A few months earlier, in November 2013, Atleo wrote an open letter to the ministry of Aboriginal Affairs and Northern Development outlining five essentials that needed to be addressed in First Nation education reform. Though Aboriginal Affairs Minister Bernard Valcourt countered with a letter saying that all the conditions had in fact been met, most remaining chiefs still beg to differ. Here are the basics that need to be addressed in indigenous education, as written out by Atleo, who reiterated them in a position paper in April, just a few weeks before he resigned.
1. Respects and recognizes inherent rights and title, Treaty rights, and First Nation Control of First Nation Education jurisdiction.
First Nations must retain all options to advance their education and all such agreements must be fully respected, enabled and supported; First Nations control and jurisdiction over First Nations education is required. Supporting this goal, First Nations must have sufficient capacity and support at the local level as well as for second and third level support.
This includes, first and foremost, respecting and upholding the treaties, the AFN said.
2. First Nations need a statutory guarantee for funding of education, enough money for Canada to meet its obligations.

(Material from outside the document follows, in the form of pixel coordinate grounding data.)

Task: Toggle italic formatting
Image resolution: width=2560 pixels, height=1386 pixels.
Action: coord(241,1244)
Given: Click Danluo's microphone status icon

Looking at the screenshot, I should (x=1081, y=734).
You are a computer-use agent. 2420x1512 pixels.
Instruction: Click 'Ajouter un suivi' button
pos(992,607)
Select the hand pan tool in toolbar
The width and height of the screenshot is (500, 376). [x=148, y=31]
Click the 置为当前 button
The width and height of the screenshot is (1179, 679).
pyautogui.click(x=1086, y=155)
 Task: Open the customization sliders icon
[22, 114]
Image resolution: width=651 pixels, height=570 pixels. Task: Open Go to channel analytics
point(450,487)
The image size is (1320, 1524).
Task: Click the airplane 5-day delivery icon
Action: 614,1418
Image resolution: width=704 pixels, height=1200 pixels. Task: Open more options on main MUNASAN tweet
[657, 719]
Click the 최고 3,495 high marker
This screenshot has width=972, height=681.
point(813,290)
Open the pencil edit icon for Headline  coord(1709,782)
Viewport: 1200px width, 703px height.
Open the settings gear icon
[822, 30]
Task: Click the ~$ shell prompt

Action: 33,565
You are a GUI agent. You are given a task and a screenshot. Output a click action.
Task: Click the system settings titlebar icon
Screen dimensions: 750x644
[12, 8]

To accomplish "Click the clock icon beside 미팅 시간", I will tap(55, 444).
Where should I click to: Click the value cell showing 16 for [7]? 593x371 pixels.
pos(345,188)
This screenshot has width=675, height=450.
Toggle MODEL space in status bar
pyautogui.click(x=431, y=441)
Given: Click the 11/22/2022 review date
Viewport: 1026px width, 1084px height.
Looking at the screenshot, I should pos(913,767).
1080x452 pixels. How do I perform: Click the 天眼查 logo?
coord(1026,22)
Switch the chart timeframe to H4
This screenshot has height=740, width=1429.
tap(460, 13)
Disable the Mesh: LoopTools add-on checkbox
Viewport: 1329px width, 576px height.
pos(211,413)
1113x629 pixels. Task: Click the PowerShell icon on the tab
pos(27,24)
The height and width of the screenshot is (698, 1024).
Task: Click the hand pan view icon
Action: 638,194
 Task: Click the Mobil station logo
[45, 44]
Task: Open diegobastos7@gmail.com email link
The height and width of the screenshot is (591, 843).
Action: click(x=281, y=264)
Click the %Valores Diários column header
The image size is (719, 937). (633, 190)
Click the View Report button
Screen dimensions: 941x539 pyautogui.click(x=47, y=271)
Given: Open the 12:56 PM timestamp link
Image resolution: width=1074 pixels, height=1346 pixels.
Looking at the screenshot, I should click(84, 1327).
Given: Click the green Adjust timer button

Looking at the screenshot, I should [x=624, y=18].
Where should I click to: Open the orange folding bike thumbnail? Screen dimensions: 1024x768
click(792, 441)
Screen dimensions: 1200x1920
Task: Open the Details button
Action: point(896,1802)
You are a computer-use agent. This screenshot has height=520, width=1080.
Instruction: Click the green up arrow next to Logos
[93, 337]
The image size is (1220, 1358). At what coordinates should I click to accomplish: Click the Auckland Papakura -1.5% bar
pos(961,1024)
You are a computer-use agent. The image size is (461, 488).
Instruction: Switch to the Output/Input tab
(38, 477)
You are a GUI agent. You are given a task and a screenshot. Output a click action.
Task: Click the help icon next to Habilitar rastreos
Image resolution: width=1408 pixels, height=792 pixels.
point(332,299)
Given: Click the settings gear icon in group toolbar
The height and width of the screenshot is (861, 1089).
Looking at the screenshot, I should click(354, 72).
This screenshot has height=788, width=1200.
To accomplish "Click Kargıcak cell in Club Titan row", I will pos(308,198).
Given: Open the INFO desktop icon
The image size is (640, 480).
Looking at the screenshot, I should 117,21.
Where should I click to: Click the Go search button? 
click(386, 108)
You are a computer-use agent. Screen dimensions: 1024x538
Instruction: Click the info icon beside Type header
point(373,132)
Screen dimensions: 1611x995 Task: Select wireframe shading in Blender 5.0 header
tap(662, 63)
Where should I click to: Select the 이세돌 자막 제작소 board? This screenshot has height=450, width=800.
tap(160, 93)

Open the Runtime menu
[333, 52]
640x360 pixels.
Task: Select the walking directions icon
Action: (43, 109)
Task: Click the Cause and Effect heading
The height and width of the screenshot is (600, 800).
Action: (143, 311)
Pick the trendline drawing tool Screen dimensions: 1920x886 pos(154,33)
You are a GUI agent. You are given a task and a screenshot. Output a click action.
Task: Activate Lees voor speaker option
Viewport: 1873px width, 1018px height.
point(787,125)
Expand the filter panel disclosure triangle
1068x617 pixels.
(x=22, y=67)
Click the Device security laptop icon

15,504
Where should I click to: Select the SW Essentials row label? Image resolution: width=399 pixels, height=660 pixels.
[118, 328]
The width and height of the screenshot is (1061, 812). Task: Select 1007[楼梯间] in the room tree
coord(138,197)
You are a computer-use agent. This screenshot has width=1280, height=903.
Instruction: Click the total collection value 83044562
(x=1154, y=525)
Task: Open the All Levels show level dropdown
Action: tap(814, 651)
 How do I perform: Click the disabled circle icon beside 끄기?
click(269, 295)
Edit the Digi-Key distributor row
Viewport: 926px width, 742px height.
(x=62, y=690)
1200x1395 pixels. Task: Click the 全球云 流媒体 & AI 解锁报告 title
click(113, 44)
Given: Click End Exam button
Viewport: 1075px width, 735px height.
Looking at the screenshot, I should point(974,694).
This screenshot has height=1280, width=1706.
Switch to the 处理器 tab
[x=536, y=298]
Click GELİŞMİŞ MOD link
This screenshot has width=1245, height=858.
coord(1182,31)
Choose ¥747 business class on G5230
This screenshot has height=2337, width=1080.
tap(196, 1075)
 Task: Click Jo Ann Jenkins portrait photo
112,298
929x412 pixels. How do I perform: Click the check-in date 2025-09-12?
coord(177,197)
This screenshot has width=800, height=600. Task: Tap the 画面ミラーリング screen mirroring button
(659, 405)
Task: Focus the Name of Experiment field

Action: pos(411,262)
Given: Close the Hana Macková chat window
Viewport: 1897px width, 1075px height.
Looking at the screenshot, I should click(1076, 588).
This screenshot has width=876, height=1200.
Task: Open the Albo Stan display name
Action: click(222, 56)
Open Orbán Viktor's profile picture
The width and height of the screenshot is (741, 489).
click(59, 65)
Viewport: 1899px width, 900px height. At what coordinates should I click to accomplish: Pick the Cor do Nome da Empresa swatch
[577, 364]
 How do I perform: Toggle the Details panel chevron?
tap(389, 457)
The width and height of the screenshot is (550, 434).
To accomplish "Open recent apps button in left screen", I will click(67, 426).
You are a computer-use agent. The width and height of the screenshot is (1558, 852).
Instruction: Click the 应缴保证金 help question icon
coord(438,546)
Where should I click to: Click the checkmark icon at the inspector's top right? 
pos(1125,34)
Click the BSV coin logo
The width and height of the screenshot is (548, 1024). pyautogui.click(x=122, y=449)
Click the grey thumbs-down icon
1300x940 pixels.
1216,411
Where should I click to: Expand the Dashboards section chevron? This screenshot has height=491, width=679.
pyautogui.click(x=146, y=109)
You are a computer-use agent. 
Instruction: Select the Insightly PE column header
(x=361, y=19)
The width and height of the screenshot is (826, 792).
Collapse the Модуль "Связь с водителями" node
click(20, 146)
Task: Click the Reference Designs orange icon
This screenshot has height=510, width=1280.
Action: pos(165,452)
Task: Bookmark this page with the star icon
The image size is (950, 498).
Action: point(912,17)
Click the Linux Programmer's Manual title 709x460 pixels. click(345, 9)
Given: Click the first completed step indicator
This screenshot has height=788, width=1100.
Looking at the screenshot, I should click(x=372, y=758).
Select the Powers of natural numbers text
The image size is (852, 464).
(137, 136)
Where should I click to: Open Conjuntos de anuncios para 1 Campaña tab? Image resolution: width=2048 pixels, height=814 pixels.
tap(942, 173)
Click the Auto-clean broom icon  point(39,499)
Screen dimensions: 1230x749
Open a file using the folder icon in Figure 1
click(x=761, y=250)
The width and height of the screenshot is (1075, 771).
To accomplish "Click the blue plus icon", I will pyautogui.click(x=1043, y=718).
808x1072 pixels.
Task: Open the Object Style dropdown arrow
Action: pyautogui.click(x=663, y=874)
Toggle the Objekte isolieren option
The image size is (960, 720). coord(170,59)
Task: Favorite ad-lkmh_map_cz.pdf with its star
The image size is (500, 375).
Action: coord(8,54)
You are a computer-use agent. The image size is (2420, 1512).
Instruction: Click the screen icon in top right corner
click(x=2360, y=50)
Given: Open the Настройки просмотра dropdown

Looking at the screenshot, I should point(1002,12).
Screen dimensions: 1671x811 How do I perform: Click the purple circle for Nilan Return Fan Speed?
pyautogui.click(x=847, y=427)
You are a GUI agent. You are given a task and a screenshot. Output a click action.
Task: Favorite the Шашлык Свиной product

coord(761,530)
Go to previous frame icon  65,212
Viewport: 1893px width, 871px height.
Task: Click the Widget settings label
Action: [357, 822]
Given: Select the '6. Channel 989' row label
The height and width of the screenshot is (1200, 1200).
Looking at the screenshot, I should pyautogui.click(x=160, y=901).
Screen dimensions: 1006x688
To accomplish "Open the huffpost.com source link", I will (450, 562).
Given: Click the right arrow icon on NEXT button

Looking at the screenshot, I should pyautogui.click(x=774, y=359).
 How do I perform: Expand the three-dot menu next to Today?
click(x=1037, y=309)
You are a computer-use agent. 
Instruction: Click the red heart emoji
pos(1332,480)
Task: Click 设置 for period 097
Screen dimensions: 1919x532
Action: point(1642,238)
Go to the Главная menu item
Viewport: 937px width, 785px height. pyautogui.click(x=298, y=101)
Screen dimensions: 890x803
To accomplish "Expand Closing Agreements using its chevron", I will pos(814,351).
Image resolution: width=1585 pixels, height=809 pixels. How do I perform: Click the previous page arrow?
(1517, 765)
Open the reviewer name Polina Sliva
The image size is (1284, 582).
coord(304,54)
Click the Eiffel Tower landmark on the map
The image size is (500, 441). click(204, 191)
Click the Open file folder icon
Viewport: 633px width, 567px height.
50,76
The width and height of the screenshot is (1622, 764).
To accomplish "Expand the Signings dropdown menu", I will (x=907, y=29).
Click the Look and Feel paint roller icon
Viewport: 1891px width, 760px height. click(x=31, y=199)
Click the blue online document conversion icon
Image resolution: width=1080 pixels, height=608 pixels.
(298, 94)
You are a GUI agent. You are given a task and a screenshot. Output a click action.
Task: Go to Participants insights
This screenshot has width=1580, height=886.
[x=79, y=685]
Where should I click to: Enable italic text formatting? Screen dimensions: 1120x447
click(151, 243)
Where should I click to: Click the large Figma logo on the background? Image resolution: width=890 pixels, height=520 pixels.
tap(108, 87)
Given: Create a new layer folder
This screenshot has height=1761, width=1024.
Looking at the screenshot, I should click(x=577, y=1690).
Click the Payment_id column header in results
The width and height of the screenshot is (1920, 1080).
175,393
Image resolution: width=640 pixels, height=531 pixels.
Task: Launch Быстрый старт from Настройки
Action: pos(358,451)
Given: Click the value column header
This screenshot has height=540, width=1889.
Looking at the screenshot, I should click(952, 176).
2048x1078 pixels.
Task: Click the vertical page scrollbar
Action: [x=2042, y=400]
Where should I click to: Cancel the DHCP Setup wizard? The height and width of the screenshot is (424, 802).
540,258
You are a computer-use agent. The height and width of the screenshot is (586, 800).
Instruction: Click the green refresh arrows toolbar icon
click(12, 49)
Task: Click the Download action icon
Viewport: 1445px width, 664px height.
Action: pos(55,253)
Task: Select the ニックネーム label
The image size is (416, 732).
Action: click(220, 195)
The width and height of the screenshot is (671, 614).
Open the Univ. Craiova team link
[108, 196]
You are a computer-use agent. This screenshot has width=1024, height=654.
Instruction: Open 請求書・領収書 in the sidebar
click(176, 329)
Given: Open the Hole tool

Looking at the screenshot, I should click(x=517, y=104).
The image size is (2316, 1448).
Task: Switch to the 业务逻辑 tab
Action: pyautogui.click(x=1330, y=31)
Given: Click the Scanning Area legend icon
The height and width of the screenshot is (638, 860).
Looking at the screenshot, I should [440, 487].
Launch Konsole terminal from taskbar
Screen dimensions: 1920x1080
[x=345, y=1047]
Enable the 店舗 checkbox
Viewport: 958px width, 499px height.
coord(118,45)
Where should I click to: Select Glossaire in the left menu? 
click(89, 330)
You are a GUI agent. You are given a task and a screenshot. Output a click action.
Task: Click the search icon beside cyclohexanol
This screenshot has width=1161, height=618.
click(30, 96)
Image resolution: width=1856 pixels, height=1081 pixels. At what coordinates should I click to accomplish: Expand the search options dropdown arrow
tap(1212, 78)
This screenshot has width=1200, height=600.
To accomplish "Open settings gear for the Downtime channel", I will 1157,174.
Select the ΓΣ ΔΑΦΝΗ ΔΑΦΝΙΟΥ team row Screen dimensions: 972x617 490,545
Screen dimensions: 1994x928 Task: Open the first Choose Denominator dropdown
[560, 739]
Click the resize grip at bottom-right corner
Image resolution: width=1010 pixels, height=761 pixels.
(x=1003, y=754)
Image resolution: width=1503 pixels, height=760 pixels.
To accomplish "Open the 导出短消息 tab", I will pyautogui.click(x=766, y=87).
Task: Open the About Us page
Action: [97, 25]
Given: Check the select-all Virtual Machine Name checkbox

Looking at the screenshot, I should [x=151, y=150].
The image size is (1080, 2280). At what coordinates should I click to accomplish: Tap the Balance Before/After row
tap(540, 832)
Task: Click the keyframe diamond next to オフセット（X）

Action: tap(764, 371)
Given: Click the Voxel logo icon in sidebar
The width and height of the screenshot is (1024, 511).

“First Nations education requires funding that is stable, predictable and responsive to First Nations education,” the AFN said. “The elimination of gaps in funding is required.”
3. Education initiatives must enable and support systems “to provide full immersion and grounding of all education in Indigenous languages and cultures,” the AFN said, adding that full knowledge of a person’s people, values, customs and languages is essential for a First Nations person to know him or herself fully as a human being.
“First Nations education recognizes community and requires the inclusion of First Nations wisdom, knowledge and languages; it requires teaching and learning in those languages and cultures. Language and culture must be funded as core curriculum,” The AFN said. “In addition, cultural experts, elders and parents must be fully engaged in the First Nations education system.”
4. Reform must include mechanisms that give First Nations control of, and support, their own education.
“The opportunity to design systems, codes and laws must also be present as First Nations move forward at their own pace determining their options for exercising First Nation control of First Nation education,” the AFN said. “Parental involvement and parental responsibility assured by transparent local control is the basis for First Nations education.”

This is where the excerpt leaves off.